The largest petroglyph site I’ve visited is near Gila Bend, about 68 miles (109 km) from Phoenix. Known as Painted Rock Petroglyph Site, it is closest to the town of Theba. An associated campground is a popular place in the cooler Arizona winters. The image above is but one of the many painted rocks found on a natural mound of rock outcroppings.
A more modern form of communication for visitors of the site is the typical plaque murals that describe details of the history of the site. While modern man cannot decipher the petroglyphs, most of us can at least read the signs. 🙂
There are many petroglyph rocks in the White Tank Mountains, just a few miles from our winter home in Buckeye. Many hiking trails we are on find us passing by painted rocks.
There are those who believe that these writings are from ancient aliens who landed on our planet, left us written signs, and then moved on to other planets to explore. I say, “Bullfeathers.” If an alien being has the knowledge and ability to travel interstellar space, they have far better methods of communication than writing on rocks. Here, let me put on my tinfoil hat and show you. 🙂
Thanks again to Biasini the horse for hosting this challenge. You can read that entire challenge post here.
John Steiner
Hello John Human. Thanks for responding to my challenge. Ma Leueen showed me your photos and I was very interested. We horses have our ancestor memories and I know that a long long long time ago in human time we lived among the people who did these drawings. I think they were humans and not from somewhere else in the stars but I have no proof of that. Ma Leueen tells me there are drawings of horses 🐎 in caves in a country close to where I was born in Germany. Anyway thanks for this response. 🐴
Please relay to your human how much I enjoyed this week’s challenge and the opportunity to engage in inter-species communication!
John, great post! We must be on the same wavelength this week as I was thinking about including some petroglyphs in my response to the challenge!
Thanks. I got the hint from another post that featured Egyptian hieroglyphics. >grin<
LOL for your tinfoil hat John! But perhaps the aliens knew how backwards WE were and tried to reach us at our own level!!! But seriously, have we NO idea who left the petroglyphs and why?

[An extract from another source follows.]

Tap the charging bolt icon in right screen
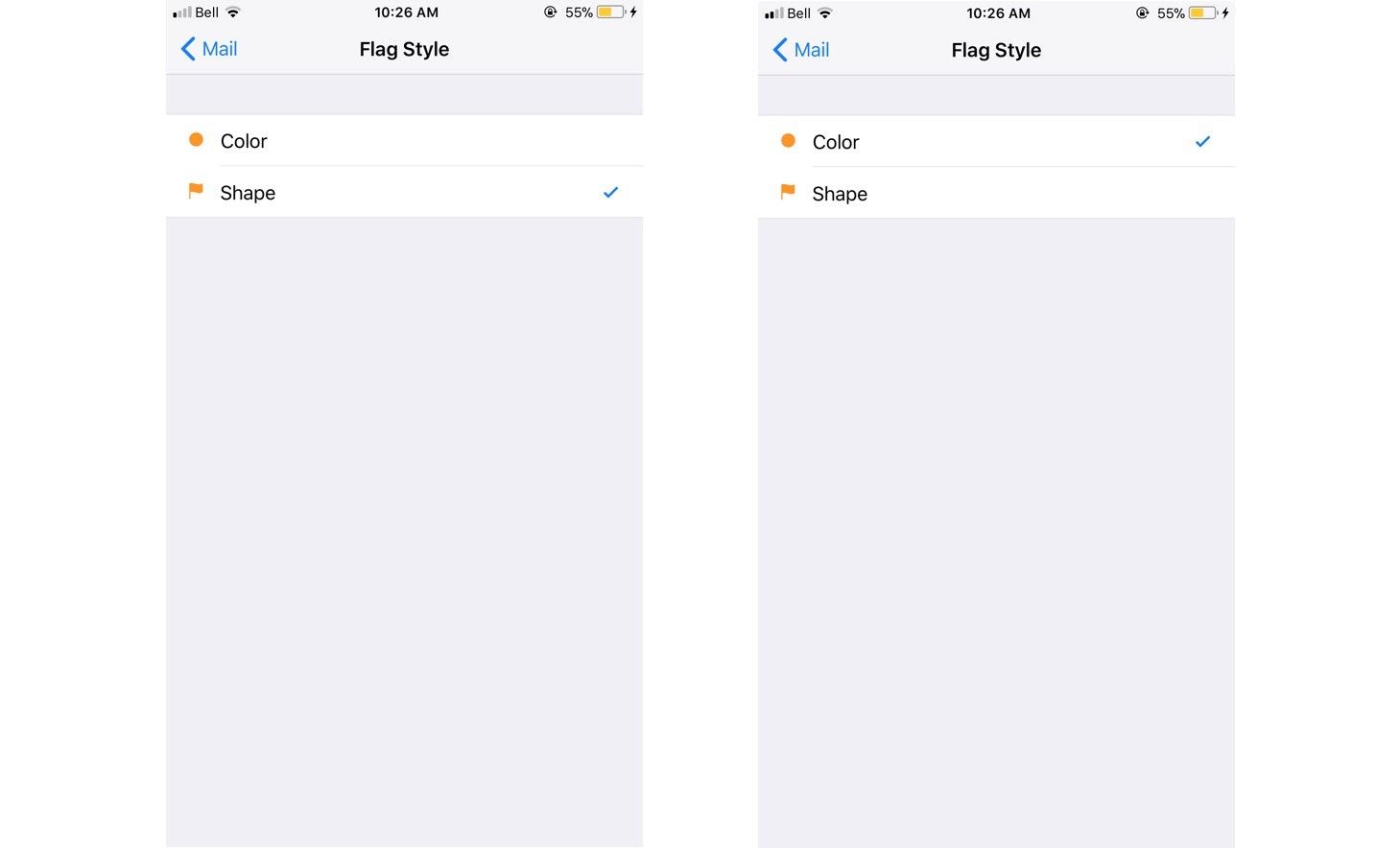1225,13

Good question, one that I could have addressed in the post. The “why” is a bit fuzzy, but the “who” is probably the Hohokam, an ancient civilization that brought irrigation canals and farming to southern Arizona. Archeologists believe that a long period of drought led the Hohokam to abandon the area in the late 14th to early 15th centuries.
Excellent. I think petroglyphs are a good example that people naturally want to communicate. Good point on the aliens. Surely that wasn’t the best they could do. 🙂
Thanks. It would be interesting to know if they have meaning or if they are aimless doodles. >grin<
Excellent take on, John – and as for aliens…I’m with you.
Thanks!
These petroglyph rocks are historical, and very special. It would be interesting to know a little bit of these signs. Great take on, John.
Thanks!
Fabulous petroglyphs, John. Another site I’ll have to explore when we’re in AZ again. I hope all’s well with you.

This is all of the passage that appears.